Several Asian nations are seeking to bolster informal alliances among themselves, regional diplomats and officials said, unsettled by growing fears that the US could not be relied on to maintain a buffer against China’s assertiveness.
Countries including Australia, Japan, India and Vietnam are quietly stepping up discussions and co-operation, although taking care they do not upset Beijing, the diplomats said.
No one was yet talking about a formal alliance.
Inaugurating the weekend Shangri-La Dialogue, the region’s premier security forum, Australian Prime Minister Malcolm Turnbull said: “In this brave new world we cannot rely on great powers to safeguard our interests.”
“We have to take responsibility for our own security and prosperity while recognizing we are stronger when sharing the burden of collective leadership with trusted partners and friends,” he said.
His comments resonated through the three-day meeting that ended yesterday.
US Secretary of Defense Jim Mattis told the Singapore forum that Washington remained committed to the region and insisted it would oppose China’s militarization of the disputed South China Sea, one of Asia’s most volatile hot spots.

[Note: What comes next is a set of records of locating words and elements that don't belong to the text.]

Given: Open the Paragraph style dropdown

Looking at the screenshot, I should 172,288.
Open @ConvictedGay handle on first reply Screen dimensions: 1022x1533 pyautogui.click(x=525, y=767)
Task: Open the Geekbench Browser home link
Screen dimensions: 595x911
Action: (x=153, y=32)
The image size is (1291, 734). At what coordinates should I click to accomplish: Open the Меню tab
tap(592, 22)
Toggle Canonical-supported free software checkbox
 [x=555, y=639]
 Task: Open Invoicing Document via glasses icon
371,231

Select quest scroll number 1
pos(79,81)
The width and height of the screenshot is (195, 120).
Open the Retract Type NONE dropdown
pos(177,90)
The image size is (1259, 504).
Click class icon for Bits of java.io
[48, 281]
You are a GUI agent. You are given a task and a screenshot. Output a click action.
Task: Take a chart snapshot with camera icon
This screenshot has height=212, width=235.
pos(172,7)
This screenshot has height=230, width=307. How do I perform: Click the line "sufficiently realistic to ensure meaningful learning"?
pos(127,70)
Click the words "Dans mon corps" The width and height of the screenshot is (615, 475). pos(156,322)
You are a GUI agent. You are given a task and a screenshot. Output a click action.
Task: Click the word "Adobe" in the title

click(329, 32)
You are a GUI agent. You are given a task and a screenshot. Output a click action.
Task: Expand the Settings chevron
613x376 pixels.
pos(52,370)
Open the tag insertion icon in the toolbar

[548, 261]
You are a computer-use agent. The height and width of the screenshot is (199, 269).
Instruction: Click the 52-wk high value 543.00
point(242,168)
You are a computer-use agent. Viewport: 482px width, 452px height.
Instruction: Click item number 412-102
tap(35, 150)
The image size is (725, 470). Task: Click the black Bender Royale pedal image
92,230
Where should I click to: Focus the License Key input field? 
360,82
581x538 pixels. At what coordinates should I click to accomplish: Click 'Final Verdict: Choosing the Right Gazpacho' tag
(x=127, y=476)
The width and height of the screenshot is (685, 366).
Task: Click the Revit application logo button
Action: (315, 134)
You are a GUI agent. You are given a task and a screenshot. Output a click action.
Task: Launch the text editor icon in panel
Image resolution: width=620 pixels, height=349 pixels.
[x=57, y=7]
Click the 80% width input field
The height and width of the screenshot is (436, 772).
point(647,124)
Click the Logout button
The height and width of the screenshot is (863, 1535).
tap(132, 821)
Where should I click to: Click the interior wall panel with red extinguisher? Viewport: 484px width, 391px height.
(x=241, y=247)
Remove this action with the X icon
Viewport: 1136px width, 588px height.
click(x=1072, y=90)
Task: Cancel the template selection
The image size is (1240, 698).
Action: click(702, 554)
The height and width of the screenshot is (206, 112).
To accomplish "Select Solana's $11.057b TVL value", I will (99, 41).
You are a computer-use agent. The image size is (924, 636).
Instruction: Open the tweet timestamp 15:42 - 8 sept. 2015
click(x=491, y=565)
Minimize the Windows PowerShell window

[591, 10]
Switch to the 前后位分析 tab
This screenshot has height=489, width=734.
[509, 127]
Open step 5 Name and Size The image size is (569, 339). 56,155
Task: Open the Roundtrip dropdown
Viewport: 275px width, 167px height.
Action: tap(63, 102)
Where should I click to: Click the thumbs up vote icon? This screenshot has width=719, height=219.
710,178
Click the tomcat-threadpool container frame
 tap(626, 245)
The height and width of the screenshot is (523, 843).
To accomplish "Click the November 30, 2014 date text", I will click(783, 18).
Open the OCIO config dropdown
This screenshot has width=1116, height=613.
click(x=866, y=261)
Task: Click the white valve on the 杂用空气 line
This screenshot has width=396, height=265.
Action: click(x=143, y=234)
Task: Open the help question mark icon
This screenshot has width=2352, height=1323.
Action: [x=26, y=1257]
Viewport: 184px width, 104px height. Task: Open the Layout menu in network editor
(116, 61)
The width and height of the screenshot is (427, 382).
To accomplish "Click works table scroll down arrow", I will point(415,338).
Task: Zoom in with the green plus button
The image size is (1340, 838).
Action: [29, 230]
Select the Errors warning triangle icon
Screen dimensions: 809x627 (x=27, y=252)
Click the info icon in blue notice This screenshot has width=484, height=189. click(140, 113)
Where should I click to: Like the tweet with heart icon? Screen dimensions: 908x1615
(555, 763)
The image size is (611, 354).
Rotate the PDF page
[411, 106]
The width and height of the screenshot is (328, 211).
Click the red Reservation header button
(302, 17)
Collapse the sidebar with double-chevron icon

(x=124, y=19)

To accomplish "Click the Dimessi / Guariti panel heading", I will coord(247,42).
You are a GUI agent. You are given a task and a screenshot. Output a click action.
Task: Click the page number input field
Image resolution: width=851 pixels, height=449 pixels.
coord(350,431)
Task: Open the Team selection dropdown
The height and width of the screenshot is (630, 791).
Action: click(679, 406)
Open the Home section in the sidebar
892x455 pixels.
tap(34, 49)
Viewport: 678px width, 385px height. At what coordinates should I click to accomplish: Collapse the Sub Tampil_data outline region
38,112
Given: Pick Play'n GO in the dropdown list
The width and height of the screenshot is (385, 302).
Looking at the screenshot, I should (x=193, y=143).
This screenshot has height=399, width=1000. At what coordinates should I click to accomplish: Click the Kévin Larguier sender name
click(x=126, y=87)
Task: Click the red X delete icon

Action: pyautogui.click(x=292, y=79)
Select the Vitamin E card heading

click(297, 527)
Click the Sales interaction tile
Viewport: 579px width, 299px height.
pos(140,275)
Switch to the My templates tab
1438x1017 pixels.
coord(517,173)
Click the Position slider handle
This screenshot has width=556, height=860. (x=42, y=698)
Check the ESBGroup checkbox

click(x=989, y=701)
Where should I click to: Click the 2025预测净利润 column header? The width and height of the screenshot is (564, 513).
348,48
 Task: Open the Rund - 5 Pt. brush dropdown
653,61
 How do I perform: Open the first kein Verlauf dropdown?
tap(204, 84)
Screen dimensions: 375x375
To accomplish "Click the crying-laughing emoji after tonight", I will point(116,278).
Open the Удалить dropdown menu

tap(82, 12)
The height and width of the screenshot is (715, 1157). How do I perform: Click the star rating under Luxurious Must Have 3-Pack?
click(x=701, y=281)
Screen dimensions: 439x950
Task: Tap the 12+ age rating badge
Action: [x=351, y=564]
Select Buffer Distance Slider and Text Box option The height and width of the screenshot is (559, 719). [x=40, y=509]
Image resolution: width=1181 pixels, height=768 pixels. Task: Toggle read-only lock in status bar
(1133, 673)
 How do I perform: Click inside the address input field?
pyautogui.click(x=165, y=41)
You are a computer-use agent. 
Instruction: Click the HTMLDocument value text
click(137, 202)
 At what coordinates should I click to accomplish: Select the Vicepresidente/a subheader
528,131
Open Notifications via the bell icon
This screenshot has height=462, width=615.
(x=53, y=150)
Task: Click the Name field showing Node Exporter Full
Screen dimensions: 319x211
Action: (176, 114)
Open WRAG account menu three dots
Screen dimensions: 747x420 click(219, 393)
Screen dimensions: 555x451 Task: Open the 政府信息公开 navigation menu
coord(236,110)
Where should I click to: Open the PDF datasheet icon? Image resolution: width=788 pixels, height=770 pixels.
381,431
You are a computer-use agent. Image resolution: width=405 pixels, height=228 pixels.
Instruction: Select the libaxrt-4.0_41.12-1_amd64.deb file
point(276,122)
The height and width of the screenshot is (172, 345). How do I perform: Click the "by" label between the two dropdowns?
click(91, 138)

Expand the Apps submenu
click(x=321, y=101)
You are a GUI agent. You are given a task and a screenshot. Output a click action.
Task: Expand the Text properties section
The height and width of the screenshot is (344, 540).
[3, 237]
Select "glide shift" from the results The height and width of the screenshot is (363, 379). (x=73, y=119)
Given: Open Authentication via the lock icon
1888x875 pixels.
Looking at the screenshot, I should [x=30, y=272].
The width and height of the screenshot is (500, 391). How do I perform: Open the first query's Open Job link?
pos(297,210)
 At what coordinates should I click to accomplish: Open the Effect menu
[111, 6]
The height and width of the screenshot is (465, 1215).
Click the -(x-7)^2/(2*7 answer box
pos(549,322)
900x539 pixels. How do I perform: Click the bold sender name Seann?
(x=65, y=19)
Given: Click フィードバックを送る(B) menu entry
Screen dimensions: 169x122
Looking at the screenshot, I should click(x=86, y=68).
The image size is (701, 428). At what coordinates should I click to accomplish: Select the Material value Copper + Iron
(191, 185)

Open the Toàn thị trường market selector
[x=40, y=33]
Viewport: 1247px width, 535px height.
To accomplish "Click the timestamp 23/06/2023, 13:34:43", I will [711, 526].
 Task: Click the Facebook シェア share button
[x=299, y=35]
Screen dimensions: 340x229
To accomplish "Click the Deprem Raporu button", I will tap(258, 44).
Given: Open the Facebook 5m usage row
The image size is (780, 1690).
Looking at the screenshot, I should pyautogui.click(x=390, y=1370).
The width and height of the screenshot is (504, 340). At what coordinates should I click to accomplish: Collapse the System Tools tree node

Regional officials said they were worried by US President Donald Trump’s unpredictability and concerned that his warm praise of Chinese President Xi Jinping (習近平) after their first summit meeting in April would influence decisions on Asia.
“We trust Mattis and we trust [US Pacific Commander Admiral Harry] Harris but at the very top? The trust gap is very wide,” one senior Asian military officer said. “Our fear is driven by the reality that it is only the US that is powerful enough to set red lines with China.”
In broad terms, Singaporean Minister of Defense Ng Eng Hen (黃永宏) confirmed accelerated co-operation among partners, but he also said he welcomed Mattis’ reassurances.
“Countries look at the landscape and you adjust, and that’s what good leadership does ... you put yourself in a position so if there are changes, you are not caught completely off-guard,” Ng said at a news conference yesterday.
Australia, New Zealand, Britain, Malaysia and Singapore re-energised their Five Powers Defence Agreement on the weekend, with officials saying they wanted to better link new military capabilities, as well as boost counter-terrorism efforts and maritime security.
Beijing sent a low-key delegation to the Shangri-La forum this year, but its officials were warily watching developments and warning of “Cold War thinking” behind moves to strengthen alliances.
“It’s a Cold War mentality to use alliances to check on China,” said Senior Colonel Zhao Xiaozhuo (趙小卓), of the People’s Liberation Army’s Academy of Military Science. “It’s creating some sort of threat and using China as a threat is a huge mistake.”